- _Brief_
Please copy the rows from the line with "Screen dimensions: 1372x884" to the line with "tap(447, 94)", replacing "Bulgaria" with "Romania" and changing nothing else.

Click-target data:
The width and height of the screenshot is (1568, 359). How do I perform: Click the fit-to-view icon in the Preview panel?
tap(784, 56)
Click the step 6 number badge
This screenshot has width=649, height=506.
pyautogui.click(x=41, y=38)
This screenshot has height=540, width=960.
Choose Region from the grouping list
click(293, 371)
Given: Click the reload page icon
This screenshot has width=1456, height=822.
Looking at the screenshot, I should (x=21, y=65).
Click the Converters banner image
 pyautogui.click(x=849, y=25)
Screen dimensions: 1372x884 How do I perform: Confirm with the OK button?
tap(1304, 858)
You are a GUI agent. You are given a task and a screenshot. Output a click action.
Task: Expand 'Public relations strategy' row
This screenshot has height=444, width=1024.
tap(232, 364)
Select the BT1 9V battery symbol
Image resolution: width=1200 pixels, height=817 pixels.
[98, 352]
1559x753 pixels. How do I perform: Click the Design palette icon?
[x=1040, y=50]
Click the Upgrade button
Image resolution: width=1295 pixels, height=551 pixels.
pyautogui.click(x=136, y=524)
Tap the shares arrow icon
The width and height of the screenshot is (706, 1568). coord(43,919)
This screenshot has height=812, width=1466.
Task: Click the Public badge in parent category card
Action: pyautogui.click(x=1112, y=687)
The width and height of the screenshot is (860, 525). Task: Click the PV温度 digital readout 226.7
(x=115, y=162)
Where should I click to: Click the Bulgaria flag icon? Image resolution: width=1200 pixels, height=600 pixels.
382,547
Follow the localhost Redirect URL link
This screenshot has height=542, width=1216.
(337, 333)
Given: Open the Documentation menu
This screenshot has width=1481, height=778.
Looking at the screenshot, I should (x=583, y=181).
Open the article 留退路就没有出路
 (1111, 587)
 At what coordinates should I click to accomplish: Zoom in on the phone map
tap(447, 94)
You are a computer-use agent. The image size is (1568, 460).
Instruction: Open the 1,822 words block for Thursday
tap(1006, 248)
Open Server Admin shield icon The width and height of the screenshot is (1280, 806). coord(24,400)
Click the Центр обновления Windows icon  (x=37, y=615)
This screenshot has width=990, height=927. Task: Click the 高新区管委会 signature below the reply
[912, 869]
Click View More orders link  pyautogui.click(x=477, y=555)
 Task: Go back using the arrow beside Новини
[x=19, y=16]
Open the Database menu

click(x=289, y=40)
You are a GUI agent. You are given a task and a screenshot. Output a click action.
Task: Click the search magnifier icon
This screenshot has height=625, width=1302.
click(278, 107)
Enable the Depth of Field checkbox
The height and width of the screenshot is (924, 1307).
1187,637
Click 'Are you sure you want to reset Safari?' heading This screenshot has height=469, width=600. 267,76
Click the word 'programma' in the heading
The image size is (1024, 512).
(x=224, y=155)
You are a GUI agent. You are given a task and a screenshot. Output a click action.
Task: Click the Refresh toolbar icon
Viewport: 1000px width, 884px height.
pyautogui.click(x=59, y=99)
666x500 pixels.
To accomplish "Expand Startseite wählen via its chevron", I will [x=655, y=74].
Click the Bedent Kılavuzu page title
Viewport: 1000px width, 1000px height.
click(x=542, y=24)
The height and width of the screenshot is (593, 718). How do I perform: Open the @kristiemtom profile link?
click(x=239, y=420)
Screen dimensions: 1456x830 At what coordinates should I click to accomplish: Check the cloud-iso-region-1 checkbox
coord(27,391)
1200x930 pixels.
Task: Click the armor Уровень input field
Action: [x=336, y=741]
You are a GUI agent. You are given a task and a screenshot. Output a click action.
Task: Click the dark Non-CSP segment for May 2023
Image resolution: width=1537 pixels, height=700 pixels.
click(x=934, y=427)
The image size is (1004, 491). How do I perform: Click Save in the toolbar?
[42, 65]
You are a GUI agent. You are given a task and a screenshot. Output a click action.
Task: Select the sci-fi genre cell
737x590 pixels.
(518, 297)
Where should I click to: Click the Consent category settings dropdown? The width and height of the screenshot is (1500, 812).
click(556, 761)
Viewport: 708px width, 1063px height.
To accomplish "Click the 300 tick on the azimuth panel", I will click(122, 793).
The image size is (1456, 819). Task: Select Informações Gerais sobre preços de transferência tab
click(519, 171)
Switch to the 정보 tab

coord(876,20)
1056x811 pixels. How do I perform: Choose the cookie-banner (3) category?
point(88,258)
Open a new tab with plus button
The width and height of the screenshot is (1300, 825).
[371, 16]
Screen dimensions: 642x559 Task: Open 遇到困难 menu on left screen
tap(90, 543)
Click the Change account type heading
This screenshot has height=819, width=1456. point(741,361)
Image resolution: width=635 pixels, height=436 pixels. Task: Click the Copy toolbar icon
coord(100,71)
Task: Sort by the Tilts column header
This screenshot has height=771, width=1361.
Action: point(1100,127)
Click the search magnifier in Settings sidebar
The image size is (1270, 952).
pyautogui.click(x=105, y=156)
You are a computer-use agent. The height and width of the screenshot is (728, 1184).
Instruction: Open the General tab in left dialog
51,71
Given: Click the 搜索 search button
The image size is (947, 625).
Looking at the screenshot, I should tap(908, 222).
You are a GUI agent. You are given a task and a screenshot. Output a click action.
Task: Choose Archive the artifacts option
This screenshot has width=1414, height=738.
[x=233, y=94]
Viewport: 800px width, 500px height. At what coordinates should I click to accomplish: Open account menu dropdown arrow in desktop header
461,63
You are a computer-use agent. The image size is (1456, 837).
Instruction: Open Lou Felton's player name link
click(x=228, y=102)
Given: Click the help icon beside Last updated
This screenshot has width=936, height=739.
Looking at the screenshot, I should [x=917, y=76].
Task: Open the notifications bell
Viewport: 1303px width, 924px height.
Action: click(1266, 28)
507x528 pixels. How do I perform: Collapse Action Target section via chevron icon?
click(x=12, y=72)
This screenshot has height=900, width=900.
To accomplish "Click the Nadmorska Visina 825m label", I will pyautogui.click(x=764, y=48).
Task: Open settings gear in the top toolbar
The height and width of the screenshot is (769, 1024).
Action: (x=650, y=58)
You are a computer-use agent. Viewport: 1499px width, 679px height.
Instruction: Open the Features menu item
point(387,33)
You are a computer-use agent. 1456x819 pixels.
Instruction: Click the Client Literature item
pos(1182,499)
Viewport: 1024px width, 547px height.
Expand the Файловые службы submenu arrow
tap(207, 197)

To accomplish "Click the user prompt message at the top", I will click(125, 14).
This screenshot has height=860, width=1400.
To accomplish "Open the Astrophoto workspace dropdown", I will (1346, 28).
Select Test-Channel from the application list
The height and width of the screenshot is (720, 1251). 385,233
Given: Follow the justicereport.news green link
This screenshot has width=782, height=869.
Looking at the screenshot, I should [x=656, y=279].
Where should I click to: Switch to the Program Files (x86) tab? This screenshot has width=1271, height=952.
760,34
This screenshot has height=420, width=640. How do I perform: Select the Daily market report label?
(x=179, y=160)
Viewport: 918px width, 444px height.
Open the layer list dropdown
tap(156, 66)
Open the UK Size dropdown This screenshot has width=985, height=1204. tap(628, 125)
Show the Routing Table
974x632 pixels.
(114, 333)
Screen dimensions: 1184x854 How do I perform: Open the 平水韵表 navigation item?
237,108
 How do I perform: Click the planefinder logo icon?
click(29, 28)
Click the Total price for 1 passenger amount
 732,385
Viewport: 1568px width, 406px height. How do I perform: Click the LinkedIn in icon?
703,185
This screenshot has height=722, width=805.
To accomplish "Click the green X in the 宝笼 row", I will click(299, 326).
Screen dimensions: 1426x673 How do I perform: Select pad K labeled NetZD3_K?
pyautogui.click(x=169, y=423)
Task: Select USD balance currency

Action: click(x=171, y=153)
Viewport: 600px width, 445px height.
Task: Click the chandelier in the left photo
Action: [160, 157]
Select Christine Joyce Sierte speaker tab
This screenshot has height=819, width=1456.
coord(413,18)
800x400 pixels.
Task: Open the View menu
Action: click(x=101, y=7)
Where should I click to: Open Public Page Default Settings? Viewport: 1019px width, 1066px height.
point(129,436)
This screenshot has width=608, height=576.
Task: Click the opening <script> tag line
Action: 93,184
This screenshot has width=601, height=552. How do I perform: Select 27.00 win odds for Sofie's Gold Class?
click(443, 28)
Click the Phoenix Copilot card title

- _Solved exercise_
Screen dimensions: 1372x884 How do I perform: Confirm with the OK button?
tap(1304, 858)
You are a GUI agent. You are given a task and a screenshot. Output a click action.
Task: Expand 'Public relations strategy' row
This screenshot has height=444, width=1024.
tap(232, 364)
Select the BT1 9V battery symbol
Image resolution: width=1200 pixels, height=817 pixels.
[98, 352]
1559x753 pixels. How do I perform: Click the Design palette icon?
[x=1040, y=50]
Click the Upgrade button
Image resolution: width=1295 pixels, height=551 pixels.
pyautogui.click(x=136, y=524)
Tap the shares arrow icon
The width and height of the screenshot is (706, 1568). coord(43,919)
This screenshot has height=812, width=1466.
Task: Click the Public badge in parent category card
Action: pyautogui.click(x=1112, y=687)
The width and height of the screenshot is (860, 525). Task: Click the PV温度 digital readout 226.7
(x=115, y=162)
Where should I click to: Click the Romania flag icon? Image resolution: width=1200 pixels, height=600 pixels.
382,547
Follow the localhost Redirect URL link
This screenshot has height=542, width=1216.
(337, 333)
Given: Open the Documentation menu
This screenshot has width=1481, height=778.
Looking at the screenshot, I should (x=583, y=181).
Open the article 留退路就没有出路
 (1111, 587)
 At what coordinates should I click to accomplish: Zoom in on the phone map
tap(447, 94)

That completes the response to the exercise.